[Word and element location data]
-*-*-

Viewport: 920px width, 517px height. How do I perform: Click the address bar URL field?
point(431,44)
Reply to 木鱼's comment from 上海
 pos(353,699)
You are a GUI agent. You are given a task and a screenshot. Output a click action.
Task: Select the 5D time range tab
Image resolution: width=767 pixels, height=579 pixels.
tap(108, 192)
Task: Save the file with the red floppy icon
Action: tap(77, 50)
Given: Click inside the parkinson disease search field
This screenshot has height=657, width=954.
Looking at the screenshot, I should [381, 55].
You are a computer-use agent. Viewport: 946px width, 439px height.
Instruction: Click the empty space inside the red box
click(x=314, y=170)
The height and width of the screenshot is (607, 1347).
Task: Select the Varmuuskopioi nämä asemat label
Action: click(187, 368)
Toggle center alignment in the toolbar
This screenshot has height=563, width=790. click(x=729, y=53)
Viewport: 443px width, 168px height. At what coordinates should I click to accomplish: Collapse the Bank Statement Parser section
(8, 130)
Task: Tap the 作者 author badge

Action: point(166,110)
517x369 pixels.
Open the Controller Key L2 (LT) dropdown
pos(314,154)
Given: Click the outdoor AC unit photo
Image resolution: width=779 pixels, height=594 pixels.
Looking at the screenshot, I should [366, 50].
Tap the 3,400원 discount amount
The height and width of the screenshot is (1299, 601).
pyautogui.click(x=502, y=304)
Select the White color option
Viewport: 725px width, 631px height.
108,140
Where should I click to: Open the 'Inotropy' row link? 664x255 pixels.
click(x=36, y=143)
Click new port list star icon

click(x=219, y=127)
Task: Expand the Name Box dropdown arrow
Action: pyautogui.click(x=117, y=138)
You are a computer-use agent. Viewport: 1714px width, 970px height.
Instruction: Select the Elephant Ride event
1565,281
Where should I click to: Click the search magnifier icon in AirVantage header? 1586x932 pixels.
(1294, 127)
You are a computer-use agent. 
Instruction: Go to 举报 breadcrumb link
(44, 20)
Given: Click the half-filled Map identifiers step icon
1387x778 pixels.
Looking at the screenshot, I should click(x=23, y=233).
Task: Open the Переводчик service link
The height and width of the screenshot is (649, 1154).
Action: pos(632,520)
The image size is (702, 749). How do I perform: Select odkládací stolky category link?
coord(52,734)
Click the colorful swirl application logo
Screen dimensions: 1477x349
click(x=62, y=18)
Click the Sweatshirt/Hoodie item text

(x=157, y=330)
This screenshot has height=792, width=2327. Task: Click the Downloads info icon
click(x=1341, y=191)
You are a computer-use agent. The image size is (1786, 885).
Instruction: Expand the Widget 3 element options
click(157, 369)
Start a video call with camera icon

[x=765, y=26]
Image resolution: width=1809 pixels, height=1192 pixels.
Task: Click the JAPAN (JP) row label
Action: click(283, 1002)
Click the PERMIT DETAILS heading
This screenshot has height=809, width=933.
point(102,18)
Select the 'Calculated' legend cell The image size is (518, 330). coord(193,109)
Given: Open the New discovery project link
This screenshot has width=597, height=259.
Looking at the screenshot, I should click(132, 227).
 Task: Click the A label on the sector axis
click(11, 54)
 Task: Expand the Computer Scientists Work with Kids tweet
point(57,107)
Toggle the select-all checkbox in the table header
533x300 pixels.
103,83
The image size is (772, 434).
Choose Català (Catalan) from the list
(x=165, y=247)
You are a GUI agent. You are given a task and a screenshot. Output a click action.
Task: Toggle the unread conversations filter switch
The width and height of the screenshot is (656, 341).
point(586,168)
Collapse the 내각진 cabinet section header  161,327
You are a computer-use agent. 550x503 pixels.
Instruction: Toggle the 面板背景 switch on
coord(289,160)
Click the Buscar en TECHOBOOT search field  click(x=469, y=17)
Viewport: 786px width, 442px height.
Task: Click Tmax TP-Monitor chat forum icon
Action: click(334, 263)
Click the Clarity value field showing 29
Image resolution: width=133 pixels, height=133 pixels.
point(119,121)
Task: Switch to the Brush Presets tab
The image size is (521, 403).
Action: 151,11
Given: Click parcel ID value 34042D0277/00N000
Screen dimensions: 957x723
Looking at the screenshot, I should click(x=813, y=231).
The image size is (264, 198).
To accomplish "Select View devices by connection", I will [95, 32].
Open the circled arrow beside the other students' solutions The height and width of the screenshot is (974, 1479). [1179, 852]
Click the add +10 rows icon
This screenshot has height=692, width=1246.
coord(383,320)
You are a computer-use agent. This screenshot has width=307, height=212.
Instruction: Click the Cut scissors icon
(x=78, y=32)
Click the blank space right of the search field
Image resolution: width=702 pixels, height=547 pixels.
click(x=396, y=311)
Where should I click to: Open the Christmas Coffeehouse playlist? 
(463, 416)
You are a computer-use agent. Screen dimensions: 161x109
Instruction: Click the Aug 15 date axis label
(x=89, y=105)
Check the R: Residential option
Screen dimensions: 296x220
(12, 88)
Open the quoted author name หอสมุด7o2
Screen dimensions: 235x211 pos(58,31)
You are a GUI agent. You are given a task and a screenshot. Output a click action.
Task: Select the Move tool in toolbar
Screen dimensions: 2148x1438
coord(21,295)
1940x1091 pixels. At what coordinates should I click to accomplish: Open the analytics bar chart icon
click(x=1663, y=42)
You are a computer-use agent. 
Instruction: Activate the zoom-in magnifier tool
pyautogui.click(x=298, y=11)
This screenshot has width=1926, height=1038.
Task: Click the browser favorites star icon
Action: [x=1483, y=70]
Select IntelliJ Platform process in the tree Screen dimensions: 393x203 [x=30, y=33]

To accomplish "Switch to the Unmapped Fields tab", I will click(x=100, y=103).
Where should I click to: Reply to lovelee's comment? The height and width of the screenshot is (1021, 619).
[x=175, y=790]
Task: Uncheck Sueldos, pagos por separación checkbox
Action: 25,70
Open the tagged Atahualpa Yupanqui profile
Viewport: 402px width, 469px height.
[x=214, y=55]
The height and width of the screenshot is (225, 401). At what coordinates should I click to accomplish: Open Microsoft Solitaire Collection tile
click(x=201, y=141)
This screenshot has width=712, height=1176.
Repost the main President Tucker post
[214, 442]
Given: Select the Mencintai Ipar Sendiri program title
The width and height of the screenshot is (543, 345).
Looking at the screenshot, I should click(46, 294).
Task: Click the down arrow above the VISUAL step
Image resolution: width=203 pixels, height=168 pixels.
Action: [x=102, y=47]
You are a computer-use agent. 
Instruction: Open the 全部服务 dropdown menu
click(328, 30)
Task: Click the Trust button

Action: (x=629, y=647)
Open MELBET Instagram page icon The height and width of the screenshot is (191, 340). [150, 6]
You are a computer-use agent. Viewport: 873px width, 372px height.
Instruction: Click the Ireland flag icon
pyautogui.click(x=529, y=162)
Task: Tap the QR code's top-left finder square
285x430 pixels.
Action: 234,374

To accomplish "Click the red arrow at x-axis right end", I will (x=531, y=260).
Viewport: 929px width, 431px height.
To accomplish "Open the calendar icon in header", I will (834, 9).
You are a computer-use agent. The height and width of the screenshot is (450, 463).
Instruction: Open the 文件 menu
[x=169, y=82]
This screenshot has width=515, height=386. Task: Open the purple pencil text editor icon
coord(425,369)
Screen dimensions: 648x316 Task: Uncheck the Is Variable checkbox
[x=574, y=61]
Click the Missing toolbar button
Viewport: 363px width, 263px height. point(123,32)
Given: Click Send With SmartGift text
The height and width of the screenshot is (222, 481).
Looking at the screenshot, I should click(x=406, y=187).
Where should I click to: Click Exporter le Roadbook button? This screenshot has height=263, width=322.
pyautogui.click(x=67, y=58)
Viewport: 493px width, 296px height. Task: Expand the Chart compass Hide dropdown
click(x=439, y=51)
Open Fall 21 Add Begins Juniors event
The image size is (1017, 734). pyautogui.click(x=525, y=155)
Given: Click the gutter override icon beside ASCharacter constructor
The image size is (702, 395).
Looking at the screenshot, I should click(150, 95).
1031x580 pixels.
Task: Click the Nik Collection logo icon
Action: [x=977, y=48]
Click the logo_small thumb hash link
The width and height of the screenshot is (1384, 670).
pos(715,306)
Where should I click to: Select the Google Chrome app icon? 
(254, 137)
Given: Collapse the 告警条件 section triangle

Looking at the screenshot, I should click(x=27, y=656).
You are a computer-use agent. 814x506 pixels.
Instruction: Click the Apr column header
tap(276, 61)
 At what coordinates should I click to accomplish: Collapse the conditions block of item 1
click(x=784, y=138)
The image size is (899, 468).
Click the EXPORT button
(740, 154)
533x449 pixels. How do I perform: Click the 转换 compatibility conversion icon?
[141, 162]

-*-*-

§ PROBLEM STATEMENT: Starting at the line containing "will (x=531, y=260)." and ending at the line containing "Viewport: 363px width, 263px", recast those rows as a two-column CSV with the headers "instruction" and "target". Give one CSV line per row, and put each value in a single quoted field with its line breaks turned into spaces.

§ FULL ANSWER:
instruction,target
"To accomplish ""Click the red arrow at x-axis right end"",","I will (x=531, y=260)."
"Viewport: 929px width, 431px height. To accomplish ""Open the calendar icon in header"",","I will (834, 9)."
"You are a computer-use agent. The height and width of the screenshot is (450, 463). Instruction: Open the 文件 menu","[x=169, y=82]"
"This screenshot has width=515, height=386. Task: Open the purple pencil text editor icon","coord(425,369)"
"Screen dimensions: 648x316 Task: Uncheck the Is Variable checkbox","[x=574, y=61]"
"Click the Missing toolbar button","Viewport: 363px width, 263px height. point(123,32)"